Task requirements -
1. The text below about R&D tax credit studies lists the areas where Circular 230 requires tax preparers to use due diligence. Name each of these areas.
2. Write the next part of the text below about R&D tax credit studies, starting right after its last sentence.

From offshoring to automation

Historically, the work of creating and documenting tax credit studies was performed domestically by accountants. Around the year 2000, accounting firms began offshoring R&D credit development work to South Asia and the Philippines to reduce their expenses. Section 41 of the Internal Revenue Code requires R&D activities to take place in the U.S. There is currently no requirement that the work developing the R&D tax study itself be performed there. This plan for offshoring tax administration, however, is short-sighted. 

Where will tomorrow’s tax experts come from if the entry door to the industry is severely constricted for newly graduated American accountants? The move from offshoring tax credit work to Asia to onshoring with AI-enabled systems is just the next step in reducing costs. Offshoring or switching to AI-enabled systems raises the same risk for practitioners: Where does professional responsibility lie when much of the work is delegated? Fundamentally, CPAs cannot outsource their critical thinking to software or offshore teams; the obligation to apply professional judgment remains with the signing professional.

Influence of tax administration

Some technology tools show great promise in reducing the costs of tax administration while increasing the accuracy of tax filings. But none of these tools can determine whether a particular project truly meets the four tests for qualified research; they can only structure the information that a human must evaluate.

Charles Rettig, former IRS commissioner and a shareholder at the law firm Chamberlain Hrdlicka, recently stated, “Technology is critically important for the future of tax administration in leveraging important human resources and streamlining the overall effort while often improving the accuracy of the underlying data.” Most importantly, he added, “Technology cannot entirely replace the human effort in getting to the appropriate result. Tax administration will forever remain a team approach — people and technology.”

For CPAs, the practical implication is to treat these tools as amplifiers of human expertise, not substitutes for it.

Reasonable care in preparing submissions and in all representations to the IRS is required by Circular 230, which requires that tax preparers exercise due diligence in:

  1. Preparing, assisting in preparing, approving and filing tax returns and all papers relating to IRS matters;
  2. Determining the correctness of oral or written representations made to the IRS; and,
  3. Determining the correctness of oral or written representations made to clients regarding any matter administered by the IRS.

Dataset content -
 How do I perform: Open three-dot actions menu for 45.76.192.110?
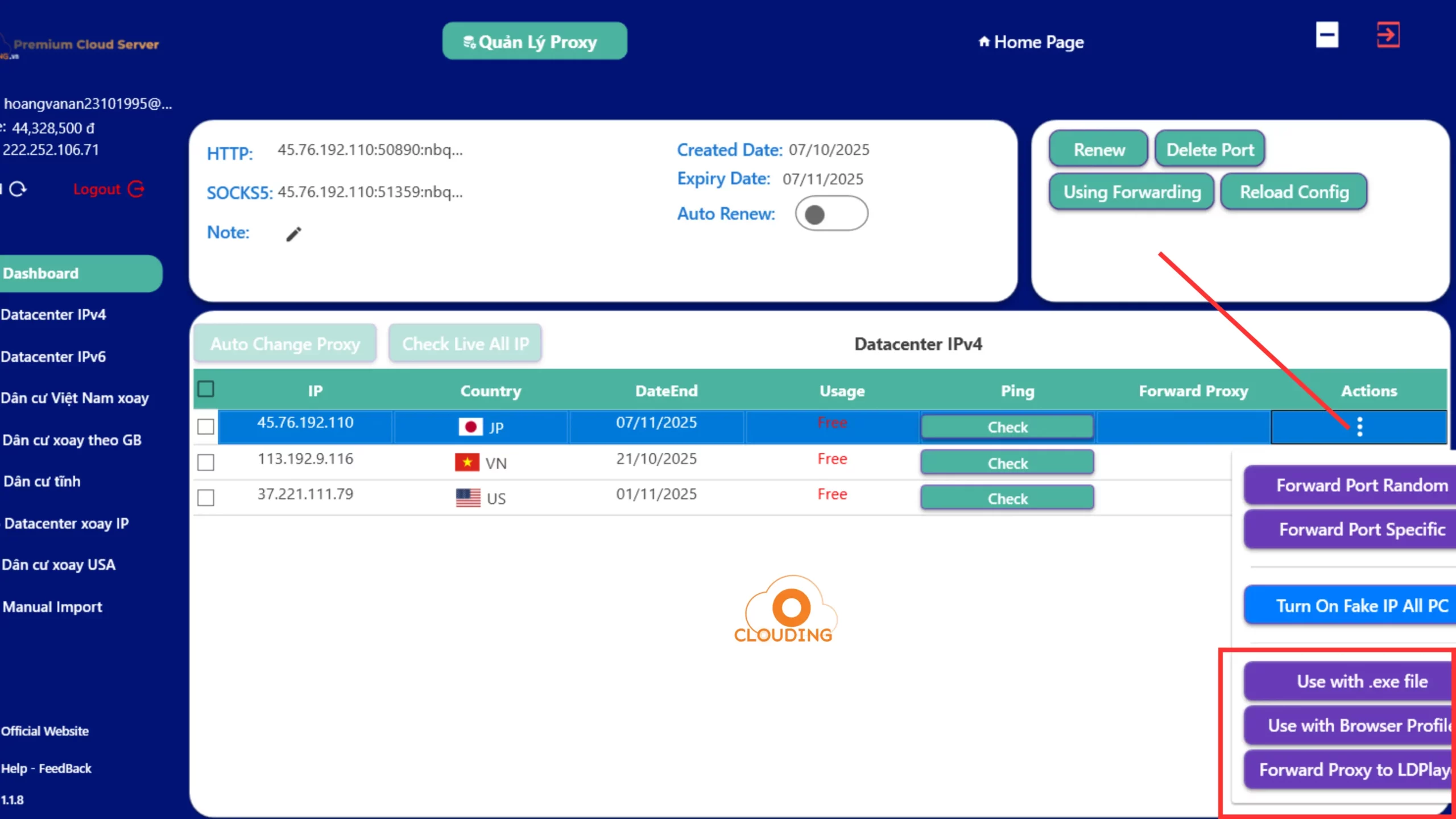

Answer set -
1.
1. Preparing, assisting in preparing, approving and filing tax returns and all papers relating to IRS matters
2. Determining the correctness of oral or written representations made to the IRS
3. Determining the correctness of oral or written representations made to clients regarding any matter administered by the IRS

2.
This does not mean you cannot rely on information furnished by a taxpayer without verification. But the preparer must make reasonable inquiries to test if the information appears incorrect, incomplete or inconsistent with other facts or assumptions. This is particularly true when dealing with the R&D Tax Credit, due to the complexity of the underlying work and the large amount of money at stake. It is highly recommended that professional judgment be applied before sending a tax credit study and Form 6765 to the IRS.

Professional judgment is hard to teach or code into an application, even an application based on AI. For this reason, it’s important to have a knowledgeable professional review the Form 6765 and tax credit study. At a minimum, perform these steps:

  • Check the scope of what the software does and does not opine on (eligibility versus quantification versus documentation).
  • Review the data for reasonableness and completeness before using.
  • Document your own review procedures in the workpapers.
  • Ensure the person overseeing the tool has relevant R&D credit expertise.

Circular 230 reasonable care and due diligence

Reliance on AI-enabled tools is still reliance on information provided by another party. Circular 230 due diligence standards apply just as they would to workpapers prepared by a subcontractor.

Circular 230 requires anyone — even an attorney, CPA or EA — who is compensated to prepare (or substantially assist in preparing) a federal tax return to have a valid Preparer Tax Identification Number issued by the IRS. In the same way that you wouldn’t want to be a passenger on a plane piloted by an enthusiastic yet unlicensed pilot, you need an experienced R&D consultant to perform due diligence on any filing created by software before it makes its way to the IRS.

Firms should be clear, in engagement letters and internal policies, that only properly credentialed professionals with PTINs will sign or substantially assist in R&D credit claims, even when software plays a major role in preparation.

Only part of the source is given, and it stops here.